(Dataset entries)
----

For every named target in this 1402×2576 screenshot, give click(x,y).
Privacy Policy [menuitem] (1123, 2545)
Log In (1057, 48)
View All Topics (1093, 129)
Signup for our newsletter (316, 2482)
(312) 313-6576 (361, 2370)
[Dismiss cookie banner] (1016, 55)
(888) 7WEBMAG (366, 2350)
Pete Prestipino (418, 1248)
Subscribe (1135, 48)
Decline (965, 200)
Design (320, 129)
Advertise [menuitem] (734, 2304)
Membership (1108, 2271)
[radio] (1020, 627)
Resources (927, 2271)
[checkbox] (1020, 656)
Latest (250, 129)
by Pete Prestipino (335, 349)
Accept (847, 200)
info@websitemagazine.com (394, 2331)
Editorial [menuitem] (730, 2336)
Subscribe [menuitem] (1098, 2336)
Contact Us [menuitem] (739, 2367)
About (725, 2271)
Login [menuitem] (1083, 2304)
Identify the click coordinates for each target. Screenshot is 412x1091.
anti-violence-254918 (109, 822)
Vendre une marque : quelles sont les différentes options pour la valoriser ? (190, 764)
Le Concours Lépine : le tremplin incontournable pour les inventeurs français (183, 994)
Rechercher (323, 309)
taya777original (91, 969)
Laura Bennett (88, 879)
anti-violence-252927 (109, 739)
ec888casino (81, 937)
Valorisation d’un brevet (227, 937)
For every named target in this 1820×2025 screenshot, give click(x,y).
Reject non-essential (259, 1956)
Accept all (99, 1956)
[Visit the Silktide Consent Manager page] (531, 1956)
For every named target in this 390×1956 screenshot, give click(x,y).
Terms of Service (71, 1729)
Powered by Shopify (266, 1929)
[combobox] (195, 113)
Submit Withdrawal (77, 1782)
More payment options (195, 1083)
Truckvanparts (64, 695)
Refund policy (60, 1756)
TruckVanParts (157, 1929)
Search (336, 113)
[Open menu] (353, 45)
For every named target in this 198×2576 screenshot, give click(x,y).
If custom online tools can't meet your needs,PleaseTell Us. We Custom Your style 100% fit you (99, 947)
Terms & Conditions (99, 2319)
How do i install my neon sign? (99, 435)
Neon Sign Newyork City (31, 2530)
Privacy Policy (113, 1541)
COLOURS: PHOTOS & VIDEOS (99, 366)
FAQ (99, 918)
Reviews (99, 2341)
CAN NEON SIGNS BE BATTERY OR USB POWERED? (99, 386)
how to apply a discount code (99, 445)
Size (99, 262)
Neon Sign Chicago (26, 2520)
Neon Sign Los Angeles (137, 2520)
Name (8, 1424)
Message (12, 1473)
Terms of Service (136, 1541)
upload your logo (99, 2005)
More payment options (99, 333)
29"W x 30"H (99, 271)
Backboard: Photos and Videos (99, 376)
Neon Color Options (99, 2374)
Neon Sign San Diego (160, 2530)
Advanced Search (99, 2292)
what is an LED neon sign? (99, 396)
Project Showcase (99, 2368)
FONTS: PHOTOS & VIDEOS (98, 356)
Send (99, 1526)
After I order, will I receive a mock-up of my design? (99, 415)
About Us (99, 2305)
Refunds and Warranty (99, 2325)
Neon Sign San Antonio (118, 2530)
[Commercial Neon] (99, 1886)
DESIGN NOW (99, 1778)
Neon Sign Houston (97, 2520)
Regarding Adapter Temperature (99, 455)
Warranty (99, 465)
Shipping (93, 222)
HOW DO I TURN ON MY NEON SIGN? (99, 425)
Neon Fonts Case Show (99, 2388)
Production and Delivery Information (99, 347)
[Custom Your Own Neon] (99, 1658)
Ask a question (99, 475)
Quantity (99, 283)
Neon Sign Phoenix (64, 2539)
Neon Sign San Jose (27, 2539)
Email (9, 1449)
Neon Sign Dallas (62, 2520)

----

## WORK INSTRUCTIONS
Word for word, print every line above.

## OUTPUT BELOW
For every named target in this 1402×2576 screenshot, give click(x,y).
Privacy Policy [menuitem] (1123, 2545)
Log In (1057, 48)
View All Topics (1093, 129)
Signup for our newsletter (316, 2482)
(312) 313-6576 (361, 2370)
[Dismiss cookie banner] (1016, 55)
(888) 7WEBMAG (366, 2350)
Pete Prestipino (418, 1248)
Subscribe (1135, 48)
Decline (965, 200)
Design (320, 129)
Advertise [menuitem] (734, 2304)
Membership (1108, 2271)
[radio] (1020, 627)
Resources (927, 2271)
[checkbox] (1020, 656)
Latest (250, 129)
by Pete Prestipino (335, 349)
Accept (847, 200)
info@websitemagazine.com (394, 2331)
Editorial [menuitem] (730, 2336)
Subscribe [menuitem] (1098, 2336)
Contact Us [menuitem] (739, 2367)
About (725, 2271)
Login [menuitem] (1083, 2304)
Identify the click coordinates for each target. Screenshot is 412x1091.
anti-violence-254918 (109, 822)
Vendre une marque : quelles sont les différentes options pour la valoriser ? (190, 764)
Le Concours Lépine : le tremplin incontournable pour les inventeurs français (183, 994)
Rechercher (323, 309)
taya777original (91, 969)
Laura Bennett (88, 879)
anti-violence-252927 (109, 739)
ec888casino (81, 937)
Valorisation d’un brevet (227, 937)
For every named target in this 1820×2025 screenshot, give click(x,y).
Reject non-essential (259, 1956)
Accept all (99, 1956)
[Visit the Silktide Consent Manager page] (531, 1956)
For every named target in this 390×1956 screenshot, give click(x,y).
Terms of Service (71, 1729)
Powered by Shopify (266, 1929)
[combobox] (195, 113)
Submit Withdrawal (77, 1782)
More payment options (195, 1083)
Truckvanparts (64, 695)
Refund policy (60, 1756)
TruckVanParts (157, 1929)
Search (336, 113)
[Open menu] (353, 45)
For every named target in this 198×2576 screenshot, give click(x,y).
If custom online tools can't meet your needs,PleaseTell Us. We Custom Your style 100% fit you (99, 947)
Terms & Conditions (99, 2319)
How do i install my neon sign? (99, 435)
Neon Sign Newyork City (31, 2530)
Privacy Policy (113, 1541)
COLOURS: PHOTOS & VIDEOS (99, 366)
FAQ (99, 918)
Reviews (99, 2341)
CAN NEON SIGNS BE BATTERY OR USB POWERED? (99, 386)
how to apply a discount code (99, 445)
Size (99, 262)
Neon Sign Chicago (26, 2520)
Neon Sign Los Angeles (137, 2520)
Name (8, 1424)
Message (12, 1473)
Terms of Service (136, 1541)
upload your logo (99, 2005)
More payment options (99, 333)
29"W x 30"H (99, 271)
Backboard: Photos and Videos (99, 376)
Neon Color Options (99, 2374)
Neon Sign San Diego (160, 2530)
Advanced Search (99, 2292)
what is an LED neon sign? (99, 396)
Project Showcase (99, 2368)
FONTS: PHOTOS & VIDEOS (98, 356)
Send (99, 1526)
After I order, will I receive a mock-up of my design? (99, 415)
About Us (99, 2305)
Refunds and Warranty (99, 2325)
Neon Sign San Antonio (118, 2530)
[Commercial Neon] (99, 1886)
DESIGN NOW (99, 1778)
Neon Sign Houston (97, 2520)
Regarding Adapter Temperature (99, 455)
Warranty (99, 465)
Shipping (93, 222)
HOW DO I TURN ON MY NEON SIGN? (99, 425)
Neon Fonts Case Show (99, 2388)
Production and Delivery Information (99, 347)
[Custom Your Own Neon] (99, 1658)
Ask a question (99, 475)
Quantity (99, 283)
Neon Sign Phoenix (64, 2539)
Neon Sign San Jose (27, 2539)
Email (9, 1449)
Neon Sign Dallas (62, 2520)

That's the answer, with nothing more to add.